» The records
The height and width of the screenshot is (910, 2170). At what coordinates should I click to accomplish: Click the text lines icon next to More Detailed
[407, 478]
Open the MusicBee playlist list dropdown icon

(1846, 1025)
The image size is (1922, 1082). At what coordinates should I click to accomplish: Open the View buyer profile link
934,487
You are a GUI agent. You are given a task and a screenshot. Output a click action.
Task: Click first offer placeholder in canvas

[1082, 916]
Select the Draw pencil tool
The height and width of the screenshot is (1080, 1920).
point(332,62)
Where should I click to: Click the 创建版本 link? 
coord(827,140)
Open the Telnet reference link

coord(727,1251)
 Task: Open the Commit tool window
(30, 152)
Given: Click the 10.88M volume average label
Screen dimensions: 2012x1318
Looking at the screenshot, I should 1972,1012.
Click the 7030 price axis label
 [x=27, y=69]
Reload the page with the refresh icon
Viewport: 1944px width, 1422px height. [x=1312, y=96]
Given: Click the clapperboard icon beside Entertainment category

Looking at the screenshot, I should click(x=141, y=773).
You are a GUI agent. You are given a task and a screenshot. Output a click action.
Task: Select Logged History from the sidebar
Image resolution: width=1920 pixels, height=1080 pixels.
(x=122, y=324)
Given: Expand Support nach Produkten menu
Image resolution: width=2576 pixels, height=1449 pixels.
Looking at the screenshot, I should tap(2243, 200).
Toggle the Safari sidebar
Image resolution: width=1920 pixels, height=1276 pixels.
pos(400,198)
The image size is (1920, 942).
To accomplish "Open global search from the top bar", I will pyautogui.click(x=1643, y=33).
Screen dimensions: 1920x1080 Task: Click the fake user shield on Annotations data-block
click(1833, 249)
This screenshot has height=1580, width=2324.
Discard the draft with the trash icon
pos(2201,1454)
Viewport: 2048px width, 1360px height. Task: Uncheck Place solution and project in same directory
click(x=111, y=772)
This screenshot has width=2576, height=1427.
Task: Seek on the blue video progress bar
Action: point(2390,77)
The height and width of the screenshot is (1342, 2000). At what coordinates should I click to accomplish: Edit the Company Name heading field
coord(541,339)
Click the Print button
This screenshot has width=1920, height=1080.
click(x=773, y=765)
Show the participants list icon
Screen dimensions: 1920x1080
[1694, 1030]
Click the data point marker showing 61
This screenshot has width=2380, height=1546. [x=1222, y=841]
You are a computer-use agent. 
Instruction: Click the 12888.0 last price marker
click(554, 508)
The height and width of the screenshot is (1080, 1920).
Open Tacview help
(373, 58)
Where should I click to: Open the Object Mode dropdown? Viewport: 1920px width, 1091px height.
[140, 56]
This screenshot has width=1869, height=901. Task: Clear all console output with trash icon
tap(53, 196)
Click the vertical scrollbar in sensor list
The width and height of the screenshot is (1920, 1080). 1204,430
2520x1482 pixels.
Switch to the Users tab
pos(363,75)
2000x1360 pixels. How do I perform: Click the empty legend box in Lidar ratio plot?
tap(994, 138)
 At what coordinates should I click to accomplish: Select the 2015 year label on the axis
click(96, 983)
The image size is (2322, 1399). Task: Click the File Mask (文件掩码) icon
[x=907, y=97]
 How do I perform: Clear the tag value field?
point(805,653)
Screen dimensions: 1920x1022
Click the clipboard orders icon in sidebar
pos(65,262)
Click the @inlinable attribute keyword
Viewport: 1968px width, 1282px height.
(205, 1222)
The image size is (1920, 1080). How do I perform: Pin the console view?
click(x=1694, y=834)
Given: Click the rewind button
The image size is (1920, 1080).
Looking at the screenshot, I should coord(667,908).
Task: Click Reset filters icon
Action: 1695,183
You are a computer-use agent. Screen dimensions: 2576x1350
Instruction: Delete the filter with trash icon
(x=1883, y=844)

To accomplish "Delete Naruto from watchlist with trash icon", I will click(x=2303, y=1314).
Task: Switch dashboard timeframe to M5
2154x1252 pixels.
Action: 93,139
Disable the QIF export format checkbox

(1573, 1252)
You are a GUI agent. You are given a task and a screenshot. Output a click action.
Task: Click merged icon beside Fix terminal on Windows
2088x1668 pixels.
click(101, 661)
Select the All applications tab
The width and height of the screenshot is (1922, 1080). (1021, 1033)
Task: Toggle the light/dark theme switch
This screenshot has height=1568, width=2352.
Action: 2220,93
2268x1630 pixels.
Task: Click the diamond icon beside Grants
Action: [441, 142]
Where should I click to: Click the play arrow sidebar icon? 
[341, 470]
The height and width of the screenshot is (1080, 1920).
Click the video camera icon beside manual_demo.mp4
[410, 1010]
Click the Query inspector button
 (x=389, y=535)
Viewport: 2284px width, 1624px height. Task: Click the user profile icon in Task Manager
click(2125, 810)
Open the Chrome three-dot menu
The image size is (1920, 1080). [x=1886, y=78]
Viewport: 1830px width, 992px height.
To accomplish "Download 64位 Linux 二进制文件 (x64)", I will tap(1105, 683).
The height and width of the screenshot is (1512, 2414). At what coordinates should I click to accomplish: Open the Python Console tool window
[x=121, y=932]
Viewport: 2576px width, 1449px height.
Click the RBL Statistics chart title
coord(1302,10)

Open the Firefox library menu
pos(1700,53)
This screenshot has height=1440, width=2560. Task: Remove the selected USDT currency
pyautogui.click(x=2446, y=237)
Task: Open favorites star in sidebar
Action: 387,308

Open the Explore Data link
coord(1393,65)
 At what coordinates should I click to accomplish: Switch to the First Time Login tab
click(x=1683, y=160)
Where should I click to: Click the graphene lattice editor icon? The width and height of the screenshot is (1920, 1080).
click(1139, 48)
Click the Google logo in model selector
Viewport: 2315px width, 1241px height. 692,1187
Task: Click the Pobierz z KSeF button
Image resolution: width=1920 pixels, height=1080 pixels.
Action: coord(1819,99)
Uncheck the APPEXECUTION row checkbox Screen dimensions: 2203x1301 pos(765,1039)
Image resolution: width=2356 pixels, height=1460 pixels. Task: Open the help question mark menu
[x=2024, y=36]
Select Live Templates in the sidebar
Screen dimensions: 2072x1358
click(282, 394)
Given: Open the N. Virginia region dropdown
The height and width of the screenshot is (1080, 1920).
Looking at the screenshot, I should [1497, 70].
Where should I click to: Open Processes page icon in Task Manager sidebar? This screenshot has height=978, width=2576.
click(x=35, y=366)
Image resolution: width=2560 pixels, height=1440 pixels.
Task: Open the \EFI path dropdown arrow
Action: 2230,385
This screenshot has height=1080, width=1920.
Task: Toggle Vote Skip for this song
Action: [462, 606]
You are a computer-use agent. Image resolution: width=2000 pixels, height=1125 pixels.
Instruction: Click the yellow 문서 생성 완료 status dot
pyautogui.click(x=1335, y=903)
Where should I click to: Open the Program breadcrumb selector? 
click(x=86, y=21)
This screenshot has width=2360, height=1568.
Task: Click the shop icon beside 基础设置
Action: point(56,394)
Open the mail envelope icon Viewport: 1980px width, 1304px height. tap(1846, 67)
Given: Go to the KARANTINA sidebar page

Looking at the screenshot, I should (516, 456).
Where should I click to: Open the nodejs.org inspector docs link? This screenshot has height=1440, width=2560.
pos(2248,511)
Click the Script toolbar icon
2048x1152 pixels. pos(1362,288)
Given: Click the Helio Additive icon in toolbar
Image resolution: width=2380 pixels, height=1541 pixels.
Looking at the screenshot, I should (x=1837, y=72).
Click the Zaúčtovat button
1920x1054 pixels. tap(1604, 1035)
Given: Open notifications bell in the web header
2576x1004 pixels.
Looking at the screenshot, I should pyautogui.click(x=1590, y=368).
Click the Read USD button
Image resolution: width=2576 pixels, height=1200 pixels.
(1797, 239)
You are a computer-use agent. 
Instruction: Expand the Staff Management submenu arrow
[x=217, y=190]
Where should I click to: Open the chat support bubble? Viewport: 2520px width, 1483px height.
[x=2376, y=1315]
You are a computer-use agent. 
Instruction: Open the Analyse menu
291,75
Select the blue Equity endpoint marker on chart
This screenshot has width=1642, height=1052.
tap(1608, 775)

» What is expected
Could you find each line in the entries that contains the string "will" and copy it?

» Output of the exercise
To accomplish "Open global search from the top bar", I will pyautogui.click(x=1643, y=33).
To accomplish "Delete Naruto from watchlist with trash icon", I will click(x=2303, y=1314).
To accomplish "Download 64位 Linux 二进制文件 (x64)", I will tap(1105, 683).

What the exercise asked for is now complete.